■ **Your instructions**
Write out the records again, from the line containing "Given: Open the" down to the line containing "The width and", with "dropdown" swapped for "menu" and nothing else changed. Omit the pictures.

Text and item location entries:

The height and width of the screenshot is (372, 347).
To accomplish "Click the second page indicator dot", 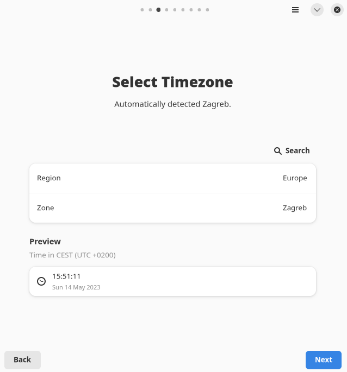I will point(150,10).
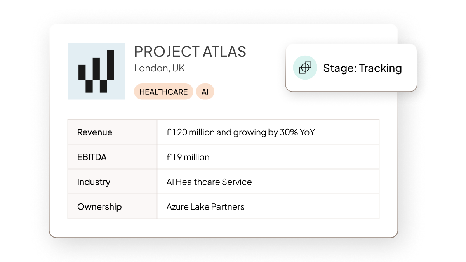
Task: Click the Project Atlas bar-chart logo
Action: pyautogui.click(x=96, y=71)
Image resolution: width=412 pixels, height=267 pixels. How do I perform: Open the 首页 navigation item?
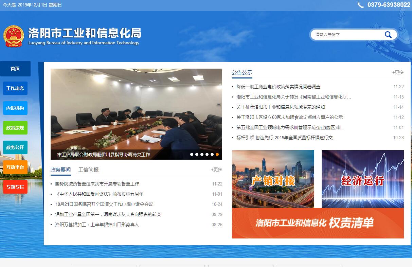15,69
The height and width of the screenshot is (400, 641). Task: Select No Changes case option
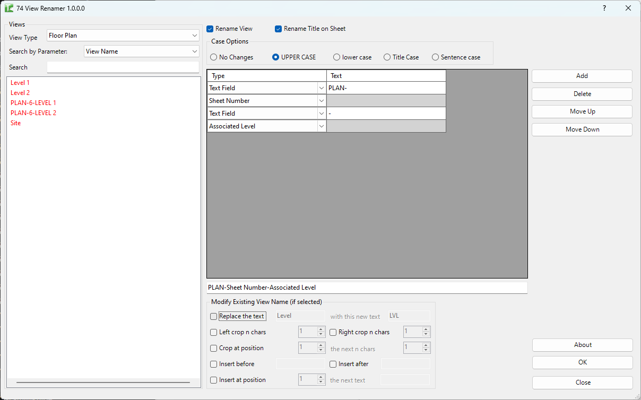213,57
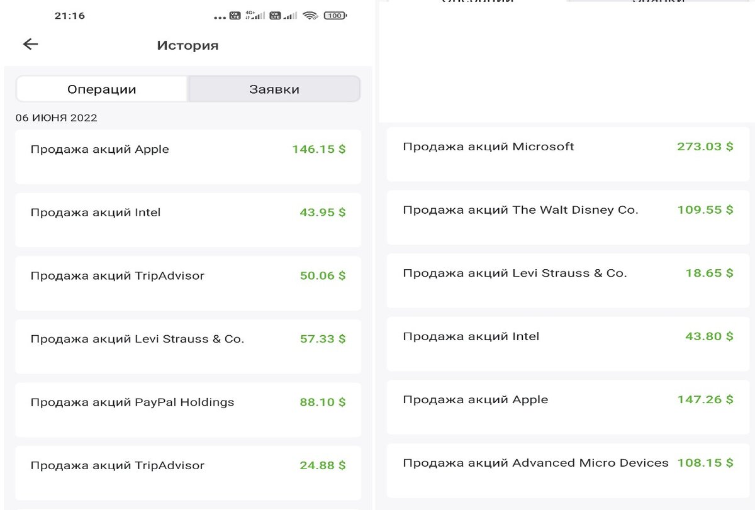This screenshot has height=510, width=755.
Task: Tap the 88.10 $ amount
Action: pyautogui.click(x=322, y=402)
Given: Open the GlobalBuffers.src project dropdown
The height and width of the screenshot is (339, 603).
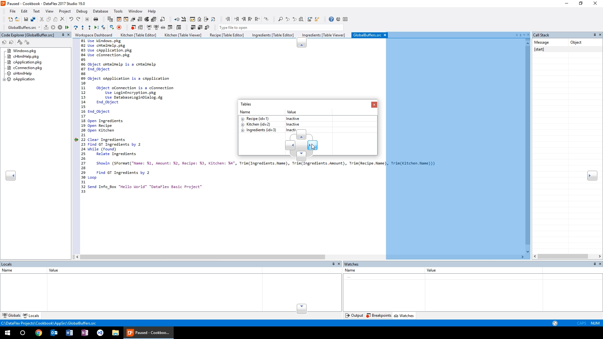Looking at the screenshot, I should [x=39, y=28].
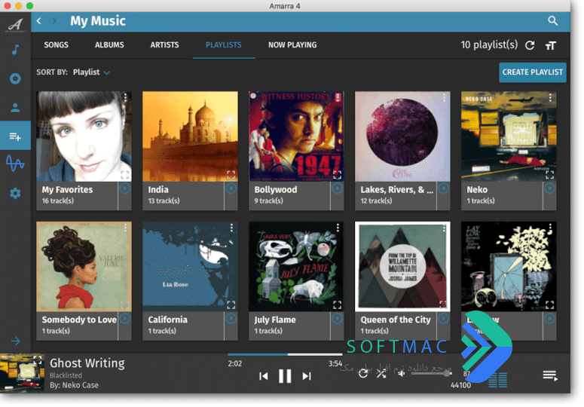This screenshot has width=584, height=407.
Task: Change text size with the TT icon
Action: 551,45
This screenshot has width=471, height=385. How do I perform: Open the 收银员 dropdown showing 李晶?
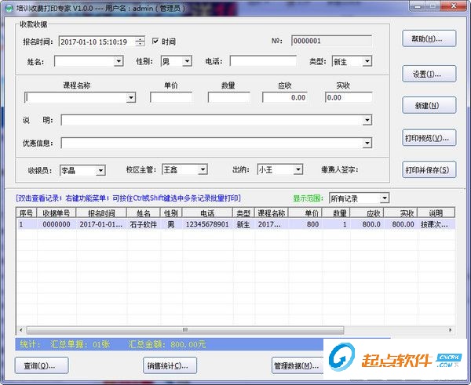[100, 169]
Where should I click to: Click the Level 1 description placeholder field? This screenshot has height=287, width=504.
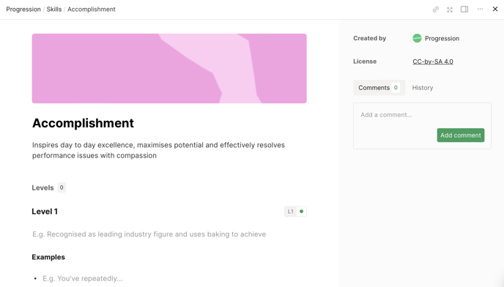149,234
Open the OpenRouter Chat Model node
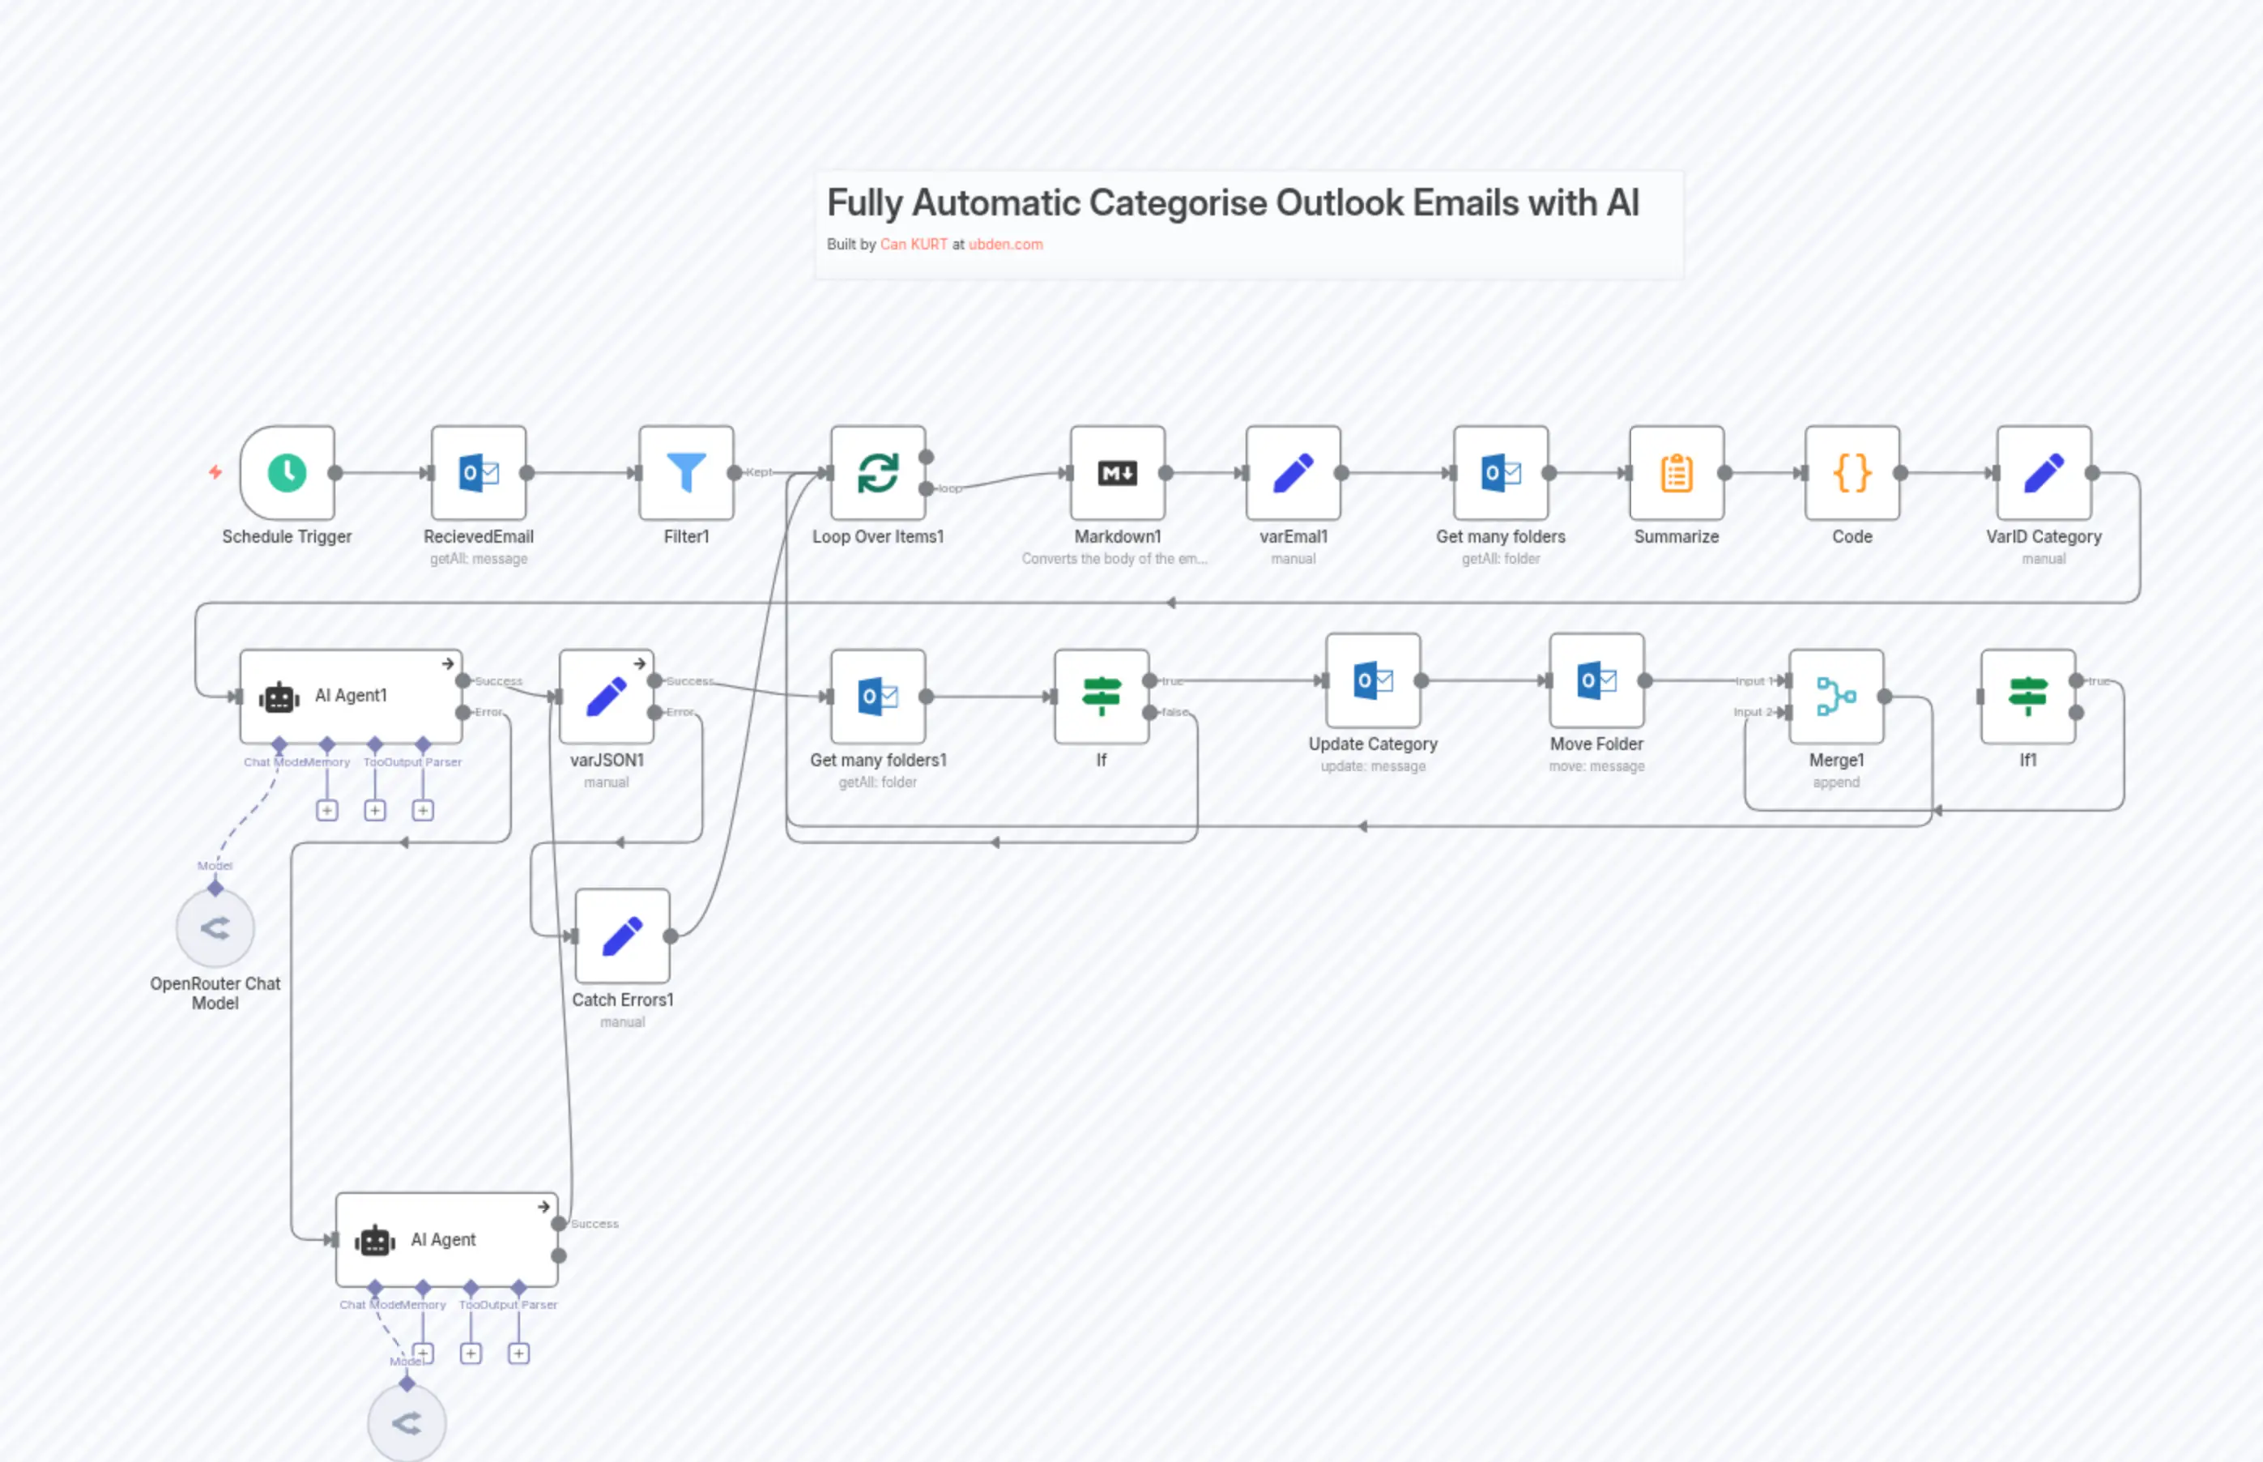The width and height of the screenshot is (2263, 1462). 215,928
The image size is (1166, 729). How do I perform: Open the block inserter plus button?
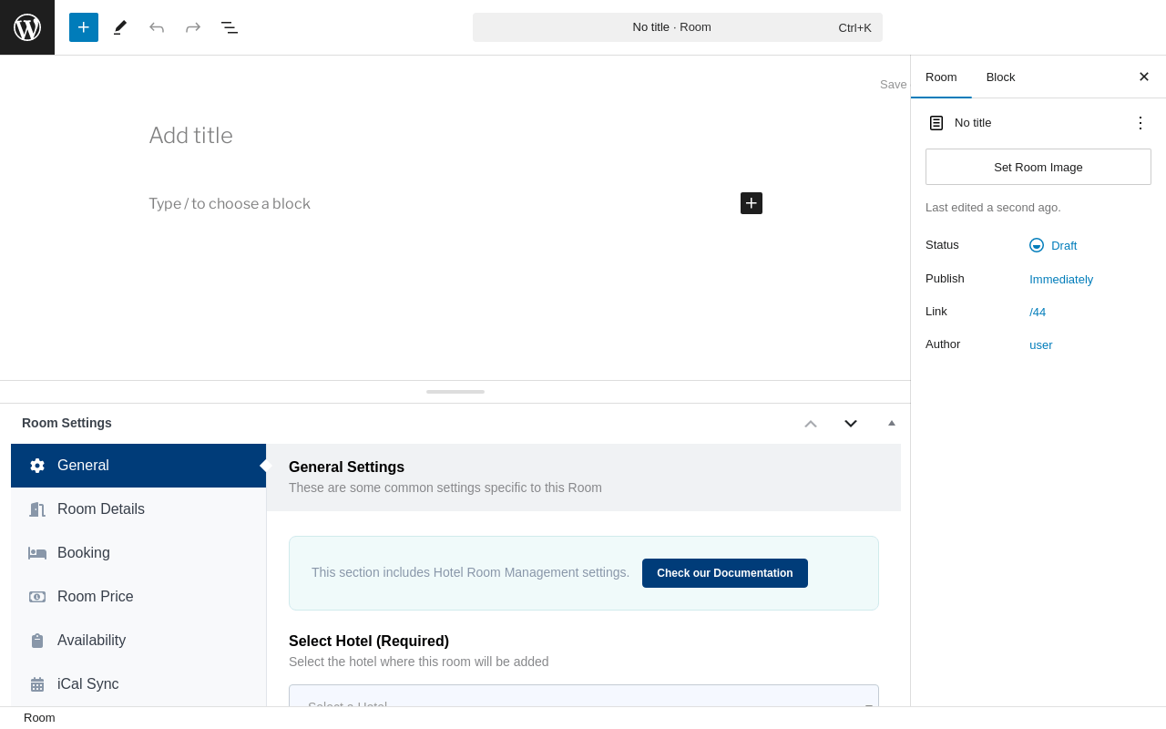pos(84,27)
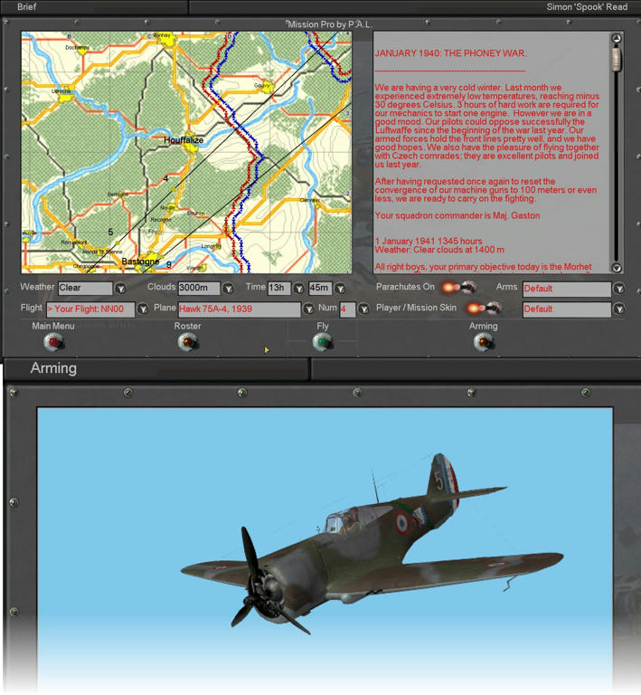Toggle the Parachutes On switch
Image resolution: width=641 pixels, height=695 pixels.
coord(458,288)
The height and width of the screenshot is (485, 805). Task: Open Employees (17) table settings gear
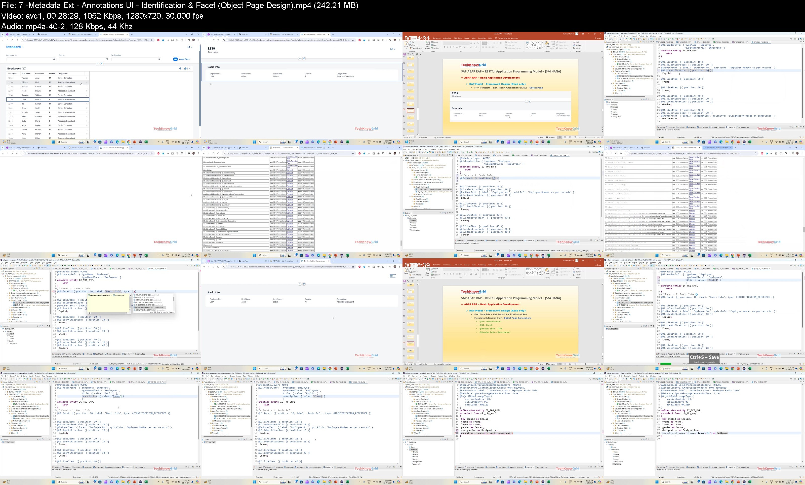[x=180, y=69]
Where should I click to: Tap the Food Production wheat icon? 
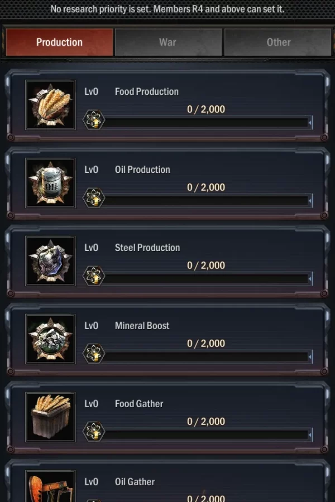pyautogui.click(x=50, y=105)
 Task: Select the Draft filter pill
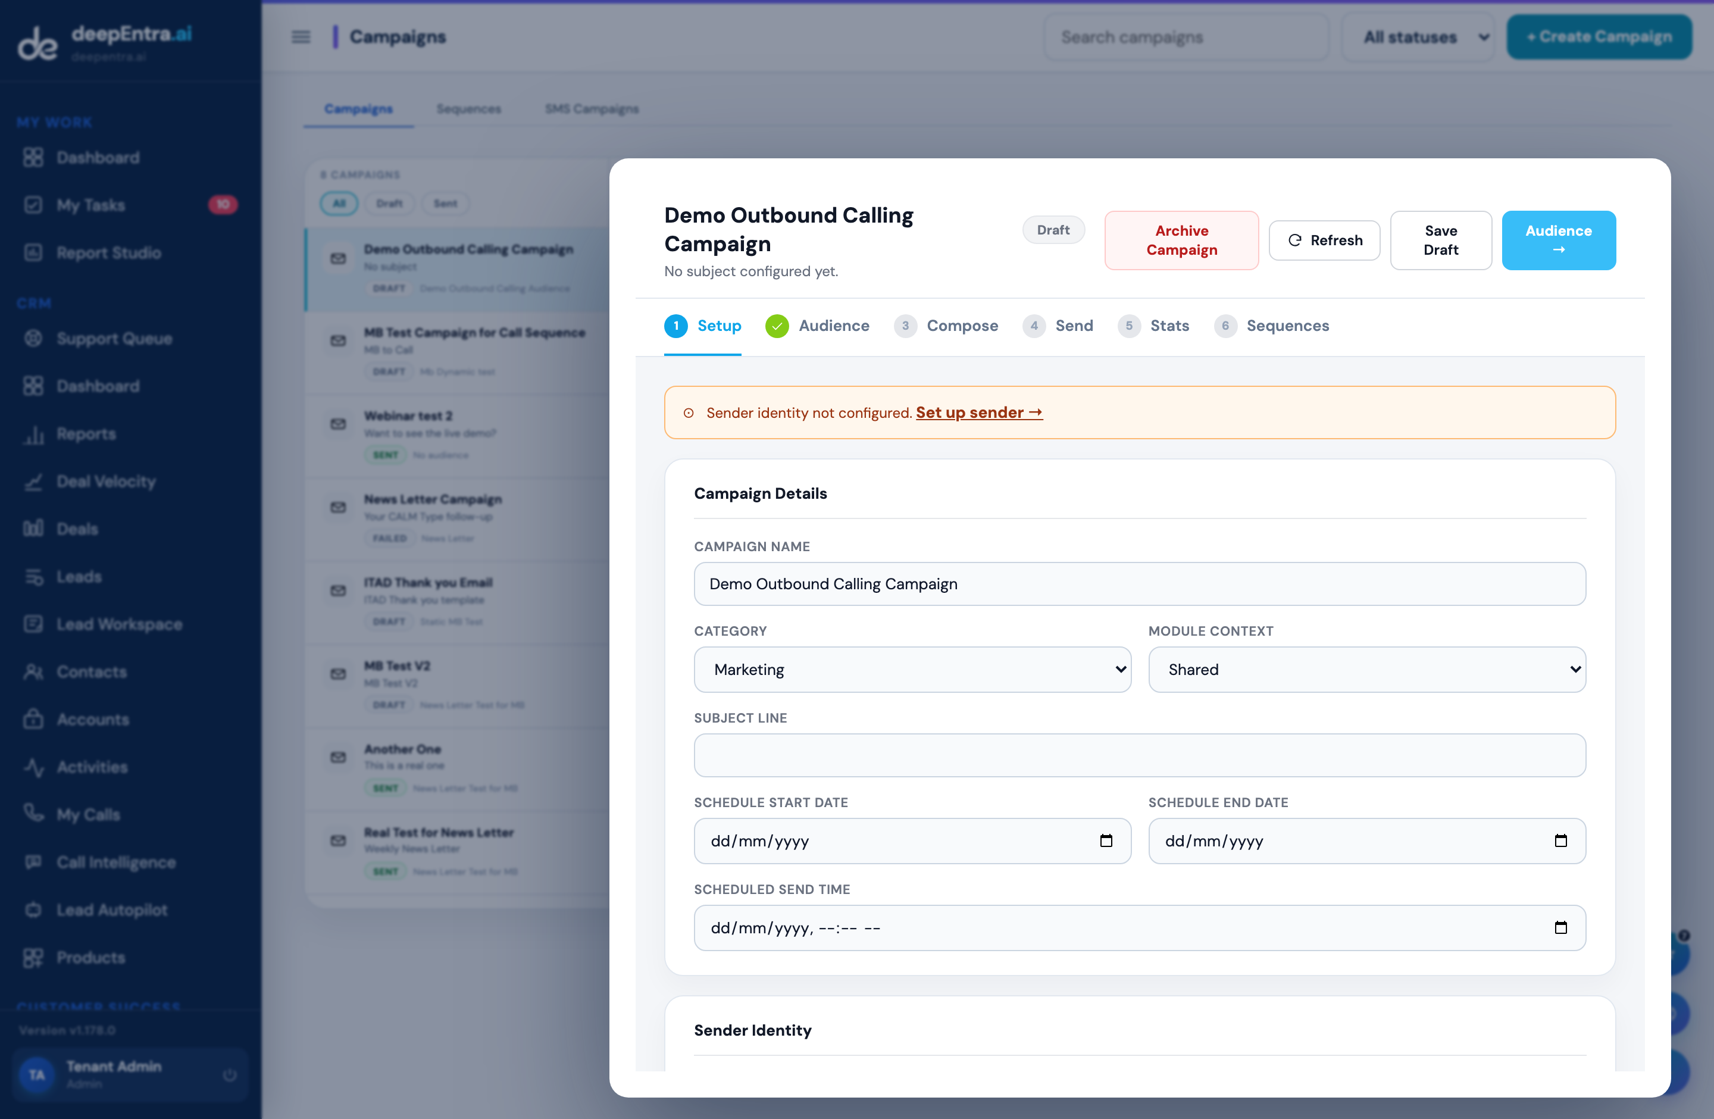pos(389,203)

■ **Correct output**
Given: Open the GlobalBuffers.src project menu
The height and width of the screenshot is (339, 603).
Looking at the screenshot, I should [x=39, y=28].
This screenshot has width=584, height=407.
Task: Change text size with the TT icon
Action: 551,45
This screenshot has width=471, height=385. How do I perform: Open the 收银员 menu showing 李晶?
[100, 169]
Where should I click to: Click the Level 1 description placeholder field? This screenshot has height=287, width=504.
149,234
Open the OpenRouter Chat Model node
The width and height of the screenshot is (2263, 1462). 215,928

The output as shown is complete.